交差する人間模様…最も滑走路に近い空港のスカイデッキ
愛知・常滑市の中部国際空港のスカイデッキは、日本の空港で最も滑走路に近いとあって、様々な人たちが集まる。
コロナ禍の2021年夏、お盆期間中のスカイデッキには、再会や別れ、様々な人間ドラマがあった。

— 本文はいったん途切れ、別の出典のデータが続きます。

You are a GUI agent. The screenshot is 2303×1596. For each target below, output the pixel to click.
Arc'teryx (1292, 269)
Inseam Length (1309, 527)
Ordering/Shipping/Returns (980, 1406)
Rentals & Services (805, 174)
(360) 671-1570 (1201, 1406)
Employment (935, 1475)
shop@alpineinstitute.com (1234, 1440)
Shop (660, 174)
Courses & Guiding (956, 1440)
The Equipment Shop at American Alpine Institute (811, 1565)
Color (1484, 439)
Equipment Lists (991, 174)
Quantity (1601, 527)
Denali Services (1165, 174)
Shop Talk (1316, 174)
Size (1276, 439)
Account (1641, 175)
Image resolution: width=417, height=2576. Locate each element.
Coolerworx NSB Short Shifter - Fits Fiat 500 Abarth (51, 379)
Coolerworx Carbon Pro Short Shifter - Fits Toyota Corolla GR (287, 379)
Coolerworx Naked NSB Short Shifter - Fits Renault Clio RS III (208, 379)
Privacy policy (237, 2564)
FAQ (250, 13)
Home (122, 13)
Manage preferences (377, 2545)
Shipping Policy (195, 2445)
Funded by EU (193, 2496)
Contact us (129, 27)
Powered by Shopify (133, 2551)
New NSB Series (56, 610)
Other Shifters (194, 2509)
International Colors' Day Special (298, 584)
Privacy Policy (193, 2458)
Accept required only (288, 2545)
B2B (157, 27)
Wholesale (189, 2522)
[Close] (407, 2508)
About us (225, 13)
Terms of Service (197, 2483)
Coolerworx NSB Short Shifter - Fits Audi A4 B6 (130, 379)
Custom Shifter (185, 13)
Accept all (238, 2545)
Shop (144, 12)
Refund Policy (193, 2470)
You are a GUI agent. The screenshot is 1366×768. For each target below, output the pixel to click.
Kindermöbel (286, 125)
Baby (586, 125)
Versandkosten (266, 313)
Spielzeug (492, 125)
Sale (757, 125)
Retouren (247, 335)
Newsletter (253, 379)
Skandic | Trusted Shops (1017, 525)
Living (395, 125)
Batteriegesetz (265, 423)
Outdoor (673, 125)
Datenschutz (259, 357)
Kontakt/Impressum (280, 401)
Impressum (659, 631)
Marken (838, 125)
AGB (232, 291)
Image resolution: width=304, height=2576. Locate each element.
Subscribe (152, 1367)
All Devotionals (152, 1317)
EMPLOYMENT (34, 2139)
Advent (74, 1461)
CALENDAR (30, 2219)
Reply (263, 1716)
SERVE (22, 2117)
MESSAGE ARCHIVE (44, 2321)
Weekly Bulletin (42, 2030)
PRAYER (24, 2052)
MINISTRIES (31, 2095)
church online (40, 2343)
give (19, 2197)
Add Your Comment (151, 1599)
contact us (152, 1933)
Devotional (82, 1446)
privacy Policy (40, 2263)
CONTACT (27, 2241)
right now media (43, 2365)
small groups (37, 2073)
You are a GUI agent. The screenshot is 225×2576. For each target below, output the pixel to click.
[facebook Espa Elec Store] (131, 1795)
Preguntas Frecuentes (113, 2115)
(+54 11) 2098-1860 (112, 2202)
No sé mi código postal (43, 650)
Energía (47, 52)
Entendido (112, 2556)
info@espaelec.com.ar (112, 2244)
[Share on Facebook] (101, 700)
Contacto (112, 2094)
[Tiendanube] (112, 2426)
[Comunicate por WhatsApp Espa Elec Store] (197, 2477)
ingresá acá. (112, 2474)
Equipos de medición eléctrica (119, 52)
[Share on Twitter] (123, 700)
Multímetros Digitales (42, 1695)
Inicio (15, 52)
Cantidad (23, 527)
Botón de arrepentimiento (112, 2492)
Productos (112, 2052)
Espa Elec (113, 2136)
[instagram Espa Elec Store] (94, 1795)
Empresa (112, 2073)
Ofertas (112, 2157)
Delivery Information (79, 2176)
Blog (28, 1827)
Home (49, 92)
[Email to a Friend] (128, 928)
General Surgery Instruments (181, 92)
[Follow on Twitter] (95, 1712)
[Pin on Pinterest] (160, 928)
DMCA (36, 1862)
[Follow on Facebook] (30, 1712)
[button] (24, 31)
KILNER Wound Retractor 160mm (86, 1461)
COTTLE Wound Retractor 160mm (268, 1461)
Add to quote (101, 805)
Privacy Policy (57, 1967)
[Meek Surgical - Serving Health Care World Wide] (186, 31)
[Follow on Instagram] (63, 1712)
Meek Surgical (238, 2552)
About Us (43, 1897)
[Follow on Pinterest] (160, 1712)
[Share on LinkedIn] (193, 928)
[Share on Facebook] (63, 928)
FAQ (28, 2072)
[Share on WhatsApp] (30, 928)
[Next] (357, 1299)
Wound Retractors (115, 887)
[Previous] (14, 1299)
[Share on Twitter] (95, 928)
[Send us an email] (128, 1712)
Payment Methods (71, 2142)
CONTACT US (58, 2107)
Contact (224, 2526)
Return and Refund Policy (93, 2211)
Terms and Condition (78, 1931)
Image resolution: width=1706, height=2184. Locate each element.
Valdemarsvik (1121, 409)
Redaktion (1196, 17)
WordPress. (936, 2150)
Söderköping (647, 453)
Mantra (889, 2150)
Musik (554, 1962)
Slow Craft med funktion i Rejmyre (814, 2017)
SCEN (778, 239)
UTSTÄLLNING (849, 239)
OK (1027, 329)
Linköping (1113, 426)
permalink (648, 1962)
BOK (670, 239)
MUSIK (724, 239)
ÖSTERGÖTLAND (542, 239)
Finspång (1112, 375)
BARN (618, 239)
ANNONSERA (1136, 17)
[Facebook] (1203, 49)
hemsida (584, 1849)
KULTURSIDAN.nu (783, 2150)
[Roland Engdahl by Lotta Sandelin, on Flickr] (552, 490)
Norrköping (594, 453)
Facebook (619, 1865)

滑走路に向かって伸びるセントレアのスカイデッキ。そこには、旅立つ人や見送る人の姿があった。
北海道出身の男性:
地元の友達の結婚式があるので。北海道に戻るのは1年半ぶりくらいですね、コロナだったので…
フィリピン人の女性:
寂しいですね。もう長い時間会えなくなるから
午前10時。スカイデッキの先端で、スマートフォンを気にする一人の女性が…
歯科衛生士の女性(39):
今から仙台に行こうと、牛タンを食べに。彼との初旅行なんです。今まで我慢して、やっと行けるので…
念願だった彼との初旅行…
しかし、ギリギリまで仕事だった彼は、今大急ぎで空港に向かっているという。
同・女性:
もしかしたら飛べないかもしれない…。(飛行機に)一人で乗って、彼は新幹線で…
彼はなんとか間に合った。
3000キロの遠距離恋愛はじまる…フィリピンへ帰国する彼を涙で見送る
フィリピンからの技能実習生の男性は、3年ぶりに帰国する。
フィリピン人の男性:
仕事本当に終わりましたから、家族も会いたいから大丈夫
故郷にいる家族との再会に心躍らせる近くで、一人の女性が涙を拭いていた。2年半交際している彼が、これからフィリピンに帰国する。
フィリピン人の女性:
(彼は)ビザきれましたので。寂しいですね、長い時間会えなくなるから…。(彼は)優しいです。日本にいる私のおばさんと、いとことも知り合いましたので、仲が良くなりました
約3000キロもの遠距離恋愛の始まりだ。
スカイデッキは最適な散歩コース…同級生2人は65年来の付き合い
スカイデッキは、滑走路までわずか300メートルのため、機体が浮き上がる瞬間まで間近で体感できる。離発着機の多い午後は、多くのカメラマンで賑わう。
ベンチには、くつろぐご年配の2人があった。
81歳の男性:
同級生であり、俺の奥さんの兄貴。気が合うか合わんか知らないけど、これだけ続いているのは少ない
高校の同級生で65年来の付き合い。散歩のためにやってきた。
同・男性:
あんまり歩いてないもんで…。人生足から衰えるから、転んじゃあかんよって。こけたらダメ、ここ(頭)がダメになればね、人間ダメになるでね
景色もよく、2人には最適な散歩コース。「こけたらダメ」だよ~。
「めちゃくちゃ好きマイラブ」22歳年上の日本人女性と結婚したパキスタン人男性
仲睦まじげにベンチに座る二人は、山口めぐみさん(47)とパキスタン出身のラル・バチャさん(25)。
山口めぐみさん:
この人のお母さんが50何歳で、私とあまりかわらない
2人は2019年に結婚し、2020年11月から愛知で一緒に暮らしている。22歳差の2人の出会いは、フェイスブックだった。
山口めぐみさん:
最近多いんですよね、フェイスブックで外国人の方と知り合って、詐欺にあう方もみえるし…。パキスタンの人と恋愛している人は、不安になる人いますね、一夫多妻制が気になるでしょうね
ラル・バチャさん:
(山口さんのこと)いっぱい好き、めちゃくちゃ好き。マイラブ…
ラル・バチャさんは、めぐみさん一筋だ。
ラル・バチャさん:
あまり日本語分からない。給料安いし、部屋やタックス、全部払うできない。一人で頑張りましょう、ではなく奥さんは…(休んでください)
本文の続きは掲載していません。